By the second episode, when Carrie’s major storyline is her struggle to record an ad for a vaginal-wellness product—“I think my vagina has to write its own monologue,” she tells Franklyn—I felt slightly stoned, as though the show’s unsettling emptiness was my fault. Errant details waft around like dandelion burrs in a breeze. Che’s new sitcom, we learn, is called Che Pasa. Charlotte’s youngest child, Rock, is discovered by a modeling agent and cast in a Ralph Lauren ad campaign, a plot point that becomes useless when Rock decides they don’t want to model. Harry loses his ability not to orgasm but to ejaculate, which leads Carrie to regrettably utter the words “Casper the friendly cum.”

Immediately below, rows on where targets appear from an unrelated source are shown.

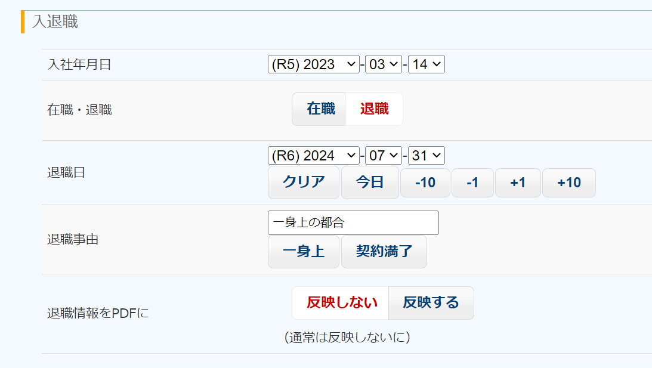This screenshot has width=652, height=368.
Task: Increase retirement date by 1 day
Action: [x=517, y=183]
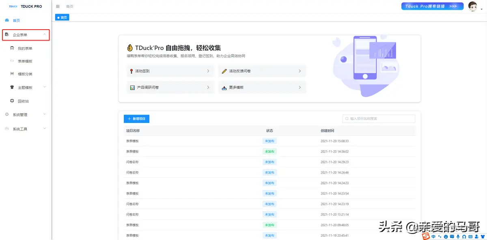Image resolution: width=487 pixels, height=240 pixels.
Task: Open the 活动签到 template card
Action: 170,71
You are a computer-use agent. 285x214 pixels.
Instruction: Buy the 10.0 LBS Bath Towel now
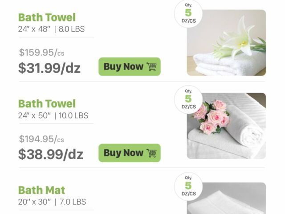tap(130, 153)

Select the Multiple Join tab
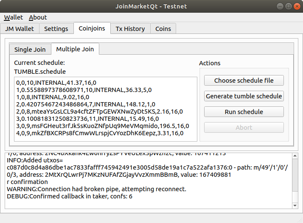point(75,49)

Didn’t these women used to have jobs? Wasn’t there a purpose to their nonsexual meanderings? Is this what not needing money anymore does to you? I almost missed the show’s insistent flaunting of its woke bona fides when Anthony blithely announces that he has to hire a new Hotfella for his bread business because “Kevin has Hep C”; when Carrie tells Charlotte that she doesn’t use condoms because she doesn’t have an STD; and when one character goes home with a sexy academic only to be disgusted by their unanticipated poverty—the cat-litter tray in the kitchen, the unlaundered bed. Not all of us bought Brooklyn brownstones 20 years ago or married into private equity, okay? There were so many times when I wanted not to be watching this wraith of a once truly era-defining show. To be more like my colleague who refuses to, on the grounds that “it’s like watching your favorite bar burn down.” And yet this is the curse of our age of reboots: You watch because it’s easy. You watch because the cost of entry is so low. You watch because, despite a surplus of shows out there, it’s consistently hard to find much that’s accessible, artful, and inspiring. And just like that, I capitulated.